I checked another spot today that I hit Monday but missed one. It was just hit hard by the WX and maybe squirrels by today. Had I walked over and looked at the South side of the tree.....I probably would have had my first one of the year instead of rubble that I cussed at.


----------



## Woodbutcher-1 (Nov 21, 2004)

Here is one i found 5 years ago.


----------



## zig (Aug 5, 2009)

Not to sound like a jacka** to those not having the best season, but I learned something last night as I crawled into bed at 1:30 wondering if I should just not wait for the alarm to go off at 4:30. I don't need 21 hen of the woods. I don't even know if I want 21 hen of the woods. Ha! It sure seemed like a good idea at the time. Heck, I was still eagerly looking for more the whole way out of the woods.


----------



## Woodbutcher-1 (Nov 21, 2004)

zig, you want to start Mushroom Hunters Unanimous group ??? you know a 12 or 6 step program?


----------



## zig (Aug 5, 2009)

Woodbutcher-1 said:


> zig, you want to start Mushroom Hunters Unanimous group ??? you know a 12 or 6 step program?


You could actually equate it to drinking. Having a few beers, or a whiskey, everything is fine. Have 12 beers, you're going to feel bad. Have to clean a few hens? Cool. Stand on your feet in the kitchen for hours while everyone else is in bed.... Meh... You don't feel so hot.


----------



## DanSS26 (Jul 10, 2008)

I never harvest more than I want to process. Made that mistake once. But it is still fun to find them.


----------



## Woodbutcher-1 (Nov 21, 2004)

The fruit of my labor, a little snack. Drakes batter mix, Garlick salt, Pepper, enough water to 
make a somewhat thin batter. It should be able to run down all the nooks and cranny's. 
Deep fry until golden brown.


----------



## Woodbutcher-1 (Nov 21, 2004)

Tonight's snack Chinese egg rolls stuffed with sautéed hen of the woods, cheese and shredded cabbage. Mighty fine


----------



## jeffm (Sep 20, 2008)

Those all look so tasty. The wife got me some drakes mix a year ago, thanks for the reminder.


----------



## DanSS26 (Jul 10, 2008)

Found a small hen today growing next to a white oak. It was a little dry. The woods is quite dry, need rain before I will be finding more.


----------



## Woodbutcher-1 (Nov 21, 2004)

^^^^Found the same color hen ,somewhat larger, felt how dry it was cut it at least 1" above the ground took a look on the underside, .i put it back.


----------



## fishgod (Nov 8, 2011)

I finally found my first hen of this season on Friday. Small, and dry in the area. I gave it some water I had with me and will look at it in a few days. This tree did not produce last year.
On a side note, found some nice Hericium yesterday on some dead Beech that produces every year for me. Snack for tonight.

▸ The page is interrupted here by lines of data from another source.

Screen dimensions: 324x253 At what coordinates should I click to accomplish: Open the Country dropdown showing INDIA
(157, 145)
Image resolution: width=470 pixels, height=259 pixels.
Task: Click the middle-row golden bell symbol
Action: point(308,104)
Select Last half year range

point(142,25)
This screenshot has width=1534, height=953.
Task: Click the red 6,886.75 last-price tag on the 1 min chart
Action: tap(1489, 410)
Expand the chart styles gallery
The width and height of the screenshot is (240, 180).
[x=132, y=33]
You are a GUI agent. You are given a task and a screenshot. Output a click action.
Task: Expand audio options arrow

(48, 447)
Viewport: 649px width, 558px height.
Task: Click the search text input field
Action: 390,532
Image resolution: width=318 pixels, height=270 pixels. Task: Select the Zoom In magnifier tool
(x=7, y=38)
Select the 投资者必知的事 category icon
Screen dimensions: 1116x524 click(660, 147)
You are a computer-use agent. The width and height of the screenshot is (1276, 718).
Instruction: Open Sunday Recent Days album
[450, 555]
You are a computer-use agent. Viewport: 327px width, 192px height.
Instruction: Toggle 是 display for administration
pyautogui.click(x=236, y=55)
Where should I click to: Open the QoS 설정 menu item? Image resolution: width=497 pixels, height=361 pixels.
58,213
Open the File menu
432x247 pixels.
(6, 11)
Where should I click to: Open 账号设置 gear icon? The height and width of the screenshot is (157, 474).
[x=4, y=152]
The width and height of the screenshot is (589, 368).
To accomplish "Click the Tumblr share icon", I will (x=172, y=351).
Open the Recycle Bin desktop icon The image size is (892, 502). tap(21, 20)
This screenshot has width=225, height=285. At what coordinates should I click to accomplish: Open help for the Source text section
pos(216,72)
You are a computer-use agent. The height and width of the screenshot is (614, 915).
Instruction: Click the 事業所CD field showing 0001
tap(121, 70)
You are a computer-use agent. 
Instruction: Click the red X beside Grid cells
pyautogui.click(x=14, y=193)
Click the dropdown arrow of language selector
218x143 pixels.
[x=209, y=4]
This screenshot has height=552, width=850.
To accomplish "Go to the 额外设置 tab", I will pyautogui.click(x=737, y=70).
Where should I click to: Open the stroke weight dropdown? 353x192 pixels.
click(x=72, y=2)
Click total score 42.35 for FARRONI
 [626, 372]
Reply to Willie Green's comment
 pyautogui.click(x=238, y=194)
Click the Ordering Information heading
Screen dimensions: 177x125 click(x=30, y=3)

Sent from my Life One X3 using Michigan Sportsman mobile app


----------



## Woodbutcher-1 (Nov 21, 2004)

^^^ Nice find on the Hericium , i found one about a week ago and just took a pic. About fist size. Not enough for a snack.


----------



## DanSS26 (Jul 10, 2008)

.29 inches of rain a mile from my house. Hopefully enough to get more shrooms growing.


----------